If you want a puffer you could go with a toby or valentini puffer. They're small and docile, however with puffers, filefish, and most triggers (excluding the planktivores), you can't promise it to be reef-safe. They're natural food is crustaceans.


----------



## TheOldSalt

Wow. You guys beat me to pretty much every point I was going to mention.

Lions and seahorses.. no way.
A 75gal is something I've long considered the perfect tank for a reef.

There are a lot of choices for rock available, and you'll most likely get sticker shock and get the cheap stuff. Big mistake. Huge. Your rock IS your reef, really, and if you don't get the good stuff you'll always regret it. Save up for the good stuff.
So just what IS the good stuff? The debate still rages on that one and probably always will. Each kind has features which make it special and which suck, and these give them different sorts of appeal to different people depending on what they're trying to accomplish. MY advice is to go with TampsBaySaltwater.com or Floridaliverock.com and get fresh Gulf of Mexico rock. It's denser than pacific stuff, but totally encrusted with stuff which actually LIVES instead of rots, and in the Gulf you don't have those dang planarians which will overrun your tank if you use cheap fiji rock.

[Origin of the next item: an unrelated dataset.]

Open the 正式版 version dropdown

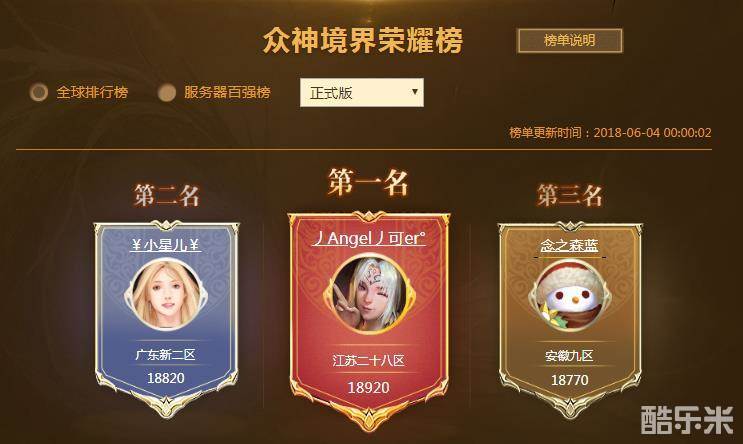pyautogui.click(x=362, y=92)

Your other choices are good.


----------



## Reefneck

Scuba Kid said:


> Depends on the species. You could get a dwarf lionfish, such as a fuzzy dwarf and it could be safe with some clowns. Either way, they are are predators so you need to keep in mind that if it is small enough to fit in its mouth, consider it food.
> 
> If you want a puffer you could go with a toby or valentini puffer. They're small and docile, however with puffers, filefish, and most triggers (excluding the planktivores), you can't promise it to be reef-safe. They're natural food is crustaceans.


Exactly why I didn't say no to a lion or a puffer.

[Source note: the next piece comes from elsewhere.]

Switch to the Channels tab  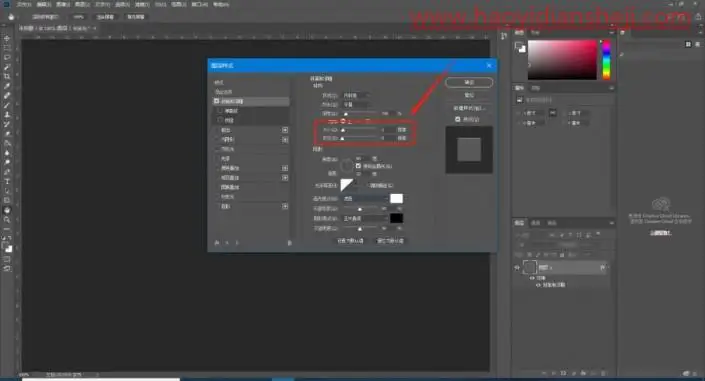coord(535,223)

I would say no to a "Volitan" lion or a Porcupine puffer, Or even a Dog Face puffer but there are species of both that would do fine in the smaller tanks mentioned.


----------



## SBDTHUR

Revised Fish List:
2 - 1 Black/1 Orange Clownfish
1 - Foxface (If I could keep in a 65 Gallon)
1 - Longnose Hawkfish
1 - Royal Gramma Basslet
1 - Yellowtail Damselfish
1 - Fuzzy Dwarf Lionfish

Thanks  If you see any flaws give me a heads up, theres bound to be one. Thanks in advance.


----------



## Reefneck

SBDTHUR said:


> Revised Fish List:
> 2 - 1 Black/1 Orange Clownfish
> 1 - Foxface (If I could keep in a 65 Gallon)
> 1 - Longnose Hawkfish
> 1 - Royal Gramma Basslet
> 1 - Yellowtail Damselfish
> 1 - Fuzzy Dwarf Lionfish
> 
> Thanks  If you see any flaws give me a heads up, theres bound to be one. Thanks in advance.


Clowns: OK
Foxface: Really needs larger tank for swimming room.
Longnose Hawk: Safe in Fish Only but not in a Reef.
Royal Gramma: Great fish for Reef or Fish only. Slightly Territorial.
Damsel? NO Damsels! They are too mean and you would regret it.
Fuzzy Dwarf: Fine in fish only but not safe with inverts or very tiny fish like neon gobies.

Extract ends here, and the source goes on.